I've created a data set containing title
, abstract
and keywords
of scientific articles, I want to train a model to classify and assign keywords to a new article based on its abstract(for now I'm not including title
).
I've almost done the pre-processing(removing stop and single character words, stemming).
Question 1: What are my next steps? Which Classifiers are you suggesting and why?
Question 2: How should I measure the accuracy while some classifier suggested keywords might seem correct but not same with keywords in the data set?
I'm new to machine learning and text classification problems, I know there are enough articles and I've read some but multiplicity of them made me confused.
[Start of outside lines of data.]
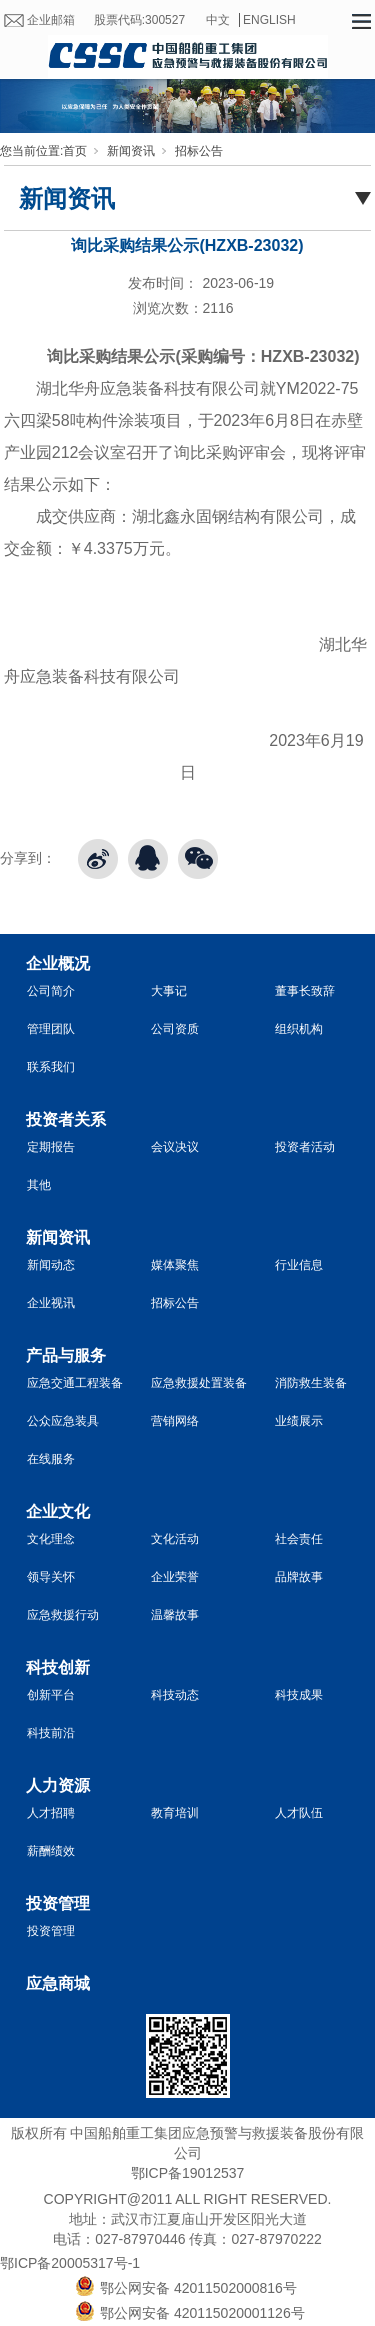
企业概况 (58, 963)
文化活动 (175, 1539)
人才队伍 (299, 1813)
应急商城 (58, 1983)
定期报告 (51, 1147)
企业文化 (58, 1511)
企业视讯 (51, 1303)
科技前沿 (51, 1733)
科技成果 (299, 1695)
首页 (75, 151)
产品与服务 (66, 1355)
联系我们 (51, 1067)
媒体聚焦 (175, 1265)
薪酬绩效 (51, 1851)
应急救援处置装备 (199, 1383)
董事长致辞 (305, 991)
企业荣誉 (175, 1577)
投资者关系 (66, 1119)
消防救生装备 (311, 1383)
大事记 (169, 991)
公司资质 (175, 1029)
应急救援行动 (63, 1615)
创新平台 (51, 1695)
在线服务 (51, 1459)
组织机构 (299, 1029)
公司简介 (51, 991)
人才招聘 (51, 1813)
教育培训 (175, 1813)
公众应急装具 (63, 1421)
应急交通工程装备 (75, 1383)
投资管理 (58, 1903)
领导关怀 (51, 1577)
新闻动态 (51, 1265)
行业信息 (299, 1265)
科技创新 (58, 1667)
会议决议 (175, 1147)
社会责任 (299, 1539)
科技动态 (175, 1695)
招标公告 (199, 151)
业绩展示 (299, 1421)
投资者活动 (305, 1147)
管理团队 (51, 1029)
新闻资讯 (131, 151)
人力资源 (58, 1785)
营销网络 (175, 1421)
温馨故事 (175, 1615)
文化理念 (51, 1539)
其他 (39, 1185)
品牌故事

I need ideas from more experienced users to continue.
Best Answer
Then, to change this into a classification problem, create keyword sets. You could incorporate all the keywords or only the important ones. Then try to encode them into vectors. These vectors will be target instances that you would like to predict. One document will have one target instance (i.e., one vector). For instance, if there are 5 keywords $(k_1, k_2, k_3, k_4, k_5) $ and a certain document has two keywords $ (k_2, k_4) $ in it, the target instance of that document could be created as below. $$ [0, 1, 0, 1, 0] $$
Choosing the classifier is relatively a trivial issue at this step. First start with baseline classifiers (SVM, Naive Bayes, ...) and if you cannot gain satisfying results, try other classifiers such as ensembles or neural networks.
Or, if you want to make it more specific, you could come up with a level of 'correctness' in your accuracy measure. For instance, you could use euclidean distances between predicted $y$ and actual $y$ for error computation. This will penalize the type 1 and type 2 errors, while rewarding the correct keyword matches between predicted $y$ and actual $y$.